Most operators first encounter LWT contention when application latency spikes while standard Cassandra dashboards look healthy. The usual root cause is either a monitoring pipeline that aggregates CASRead and CASWrite into generic read/write latency buckets, or an application that funnels high-frequency updates through a small set of partition keys.

What it is and why it matters

Lightweight transactions provide linearizable consistency for compare-and-set operations via the Paxos consensus protocol. Every conditional operation runs through prepare, read, propose, and commit phases across a quorum of replicas. In Cassandra versions prior to 4.1, this is a four-round-trip protocol. Cassandra 4.1+ introduces Paxos v2, which improves LWT performance, but CAS operations remain fundamentally more expensive than normal writes.

Normal writes to the same partition are parallelized across memtables and reconciled later. LWT operations targeting the same partition are serialized by the protocol: only one CAS operation on a given partition can make progress at a time. Others block or retry until the active transaction completes or times out. A hot partition under LWT load becomes a hard bottleneck, and latency degrades superlinearly as concurrency increases.

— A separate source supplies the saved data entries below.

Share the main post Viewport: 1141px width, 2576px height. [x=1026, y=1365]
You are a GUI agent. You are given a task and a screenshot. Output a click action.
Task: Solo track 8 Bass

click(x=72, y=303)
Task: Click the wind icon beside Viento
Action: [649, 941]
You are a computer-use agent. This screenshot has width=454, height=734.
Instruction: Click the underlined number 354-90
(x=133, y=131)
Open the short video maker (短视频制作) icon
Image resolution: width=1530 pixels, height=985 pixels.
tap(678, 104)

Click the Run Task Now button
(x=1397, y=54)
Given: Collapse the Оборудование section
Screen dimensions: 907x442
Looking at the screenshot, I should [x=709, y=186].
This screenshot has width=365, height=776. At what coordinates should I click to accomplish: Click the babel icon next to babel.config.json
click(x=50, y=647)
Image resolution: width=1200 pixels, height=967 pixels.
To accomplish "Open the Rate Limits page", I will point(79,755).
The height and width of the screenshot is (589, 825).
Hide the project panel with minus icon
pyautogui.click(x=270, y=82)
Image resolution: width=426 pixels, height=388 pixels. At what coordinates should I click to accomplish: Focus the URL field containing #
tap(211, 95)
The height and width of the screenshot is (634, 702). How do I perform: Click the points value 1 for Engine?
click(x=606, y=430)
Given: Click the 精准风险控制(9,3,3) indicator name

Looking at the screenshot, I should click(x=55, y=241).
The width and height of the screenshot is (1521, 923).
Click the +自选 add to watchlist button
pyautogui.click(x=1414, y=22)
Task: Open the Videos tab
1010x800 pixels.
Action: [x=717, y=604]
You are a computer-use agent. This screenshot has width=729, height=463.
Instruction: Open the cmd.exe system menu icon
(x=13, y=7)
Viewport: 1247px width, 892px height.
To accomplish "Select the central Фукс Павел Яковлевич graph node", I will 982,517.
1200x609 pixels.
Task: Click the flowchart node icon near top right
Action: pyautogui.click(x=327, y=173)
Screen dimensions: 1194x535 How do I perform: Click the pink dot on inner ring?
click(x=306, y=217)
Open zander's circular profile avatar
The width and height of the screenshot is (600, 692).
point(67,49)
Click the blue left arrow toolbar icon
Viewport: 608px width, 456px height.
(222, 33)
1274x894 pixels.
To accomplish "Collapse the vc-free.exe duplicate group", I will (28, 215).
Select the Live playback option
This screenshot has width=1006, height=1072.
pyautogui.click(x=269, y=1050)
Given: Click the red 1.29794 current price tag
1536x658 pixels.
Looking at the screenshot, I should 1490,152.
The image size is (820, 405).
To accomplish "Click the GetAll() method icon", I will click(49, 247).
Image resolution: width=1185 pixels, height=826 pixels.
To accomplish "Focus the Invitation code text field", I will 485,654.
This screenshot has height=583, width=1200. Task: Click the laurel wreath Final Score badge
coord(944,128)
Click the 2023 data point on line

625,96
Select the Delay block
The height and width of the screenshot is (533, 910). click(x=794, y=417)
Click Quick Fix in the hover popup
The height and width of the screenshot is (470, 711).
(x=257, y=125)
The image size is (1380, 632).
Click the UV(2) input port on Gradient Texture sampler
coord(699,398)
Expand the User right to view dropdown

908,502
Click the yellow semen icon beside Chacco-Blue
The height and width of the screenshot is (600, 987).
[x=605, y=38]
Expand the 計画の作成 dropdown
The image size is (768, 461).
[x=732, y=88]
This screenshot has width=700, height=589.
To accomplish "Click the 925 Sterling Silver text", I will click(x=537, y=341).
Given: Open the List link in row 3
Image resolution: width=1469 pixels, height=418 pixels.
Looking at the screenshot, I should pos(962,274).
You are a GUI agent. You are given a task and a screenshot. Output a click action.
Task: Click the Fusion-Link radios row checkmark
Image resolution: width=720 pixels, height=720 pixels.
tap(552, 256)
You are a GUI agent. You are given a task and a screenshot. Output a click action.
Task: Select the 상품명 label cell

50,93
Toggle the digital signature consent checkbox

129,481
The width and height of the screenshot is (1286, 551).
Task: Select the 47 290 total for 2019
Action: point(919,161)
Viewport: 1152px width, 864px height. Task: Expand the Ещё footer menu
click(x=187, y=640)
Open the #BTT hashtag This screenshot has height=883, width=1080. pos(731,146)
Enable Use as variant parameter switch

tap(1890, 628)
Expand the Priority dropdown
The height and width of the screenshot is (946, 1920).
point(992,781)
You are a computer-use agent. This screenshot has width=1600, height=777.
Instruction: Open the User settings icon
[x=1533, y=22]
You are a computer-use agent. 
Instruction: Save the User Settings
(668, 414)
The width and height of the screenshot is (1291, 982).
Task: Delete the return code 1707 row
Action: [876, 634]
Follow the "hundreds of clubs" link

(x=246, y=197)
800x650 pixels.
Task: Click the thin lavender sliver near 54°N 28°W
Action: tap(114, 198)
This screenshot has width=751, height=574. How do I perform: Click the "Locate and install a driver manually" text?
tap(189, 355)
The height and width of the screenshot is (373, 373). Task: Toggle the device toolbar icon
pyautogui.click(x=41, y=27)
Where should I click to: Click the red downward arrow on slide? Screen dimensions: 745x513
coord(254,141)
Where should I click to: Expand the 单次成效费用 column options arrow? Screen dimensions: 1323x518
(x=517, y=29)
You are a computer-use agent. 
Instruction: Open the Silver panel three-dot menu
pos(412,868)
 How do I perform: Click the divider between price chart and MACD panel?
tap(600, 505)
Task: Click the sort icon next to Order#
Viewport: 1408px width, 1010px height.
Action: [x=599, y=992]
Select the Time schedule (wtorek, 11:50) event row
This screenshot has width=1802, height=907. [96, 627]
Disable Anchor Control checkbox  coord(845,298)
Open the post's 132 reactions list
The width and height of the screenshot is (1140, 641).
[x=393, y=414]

nodetool proxyhistograms exposes CASRead and CASWrite as separate scopes from normal Read and Write. Aggregating them into a single latency metric hides contention. A cluster can show healthy p99 read and write latency while contended CAS operations stack up in thread pools and time out.

How it works

When a coordinator receives a CAS write, it executes quorum-dependent phases. It sends prepare messages to replicas to establish a unique ballot. After receiving quorum promises, it performs a serial read of the current partition state to evaluate the condition. If the condition is satisfied, it proposes the new value and waits for quorum acceptance. Finally, it commits. Each phase is a network round-trip. Any phase can fail or stall if replicas are slow or if another coordinator is contending for the same partition key.

flowchart LR
    A[CAS request arrives] --> B[Prepare / Promise]
    B --> C[Serial read]
    C --> D[Propose / Accept]
    D --> E[Commit]
    E --> F[Return applied status]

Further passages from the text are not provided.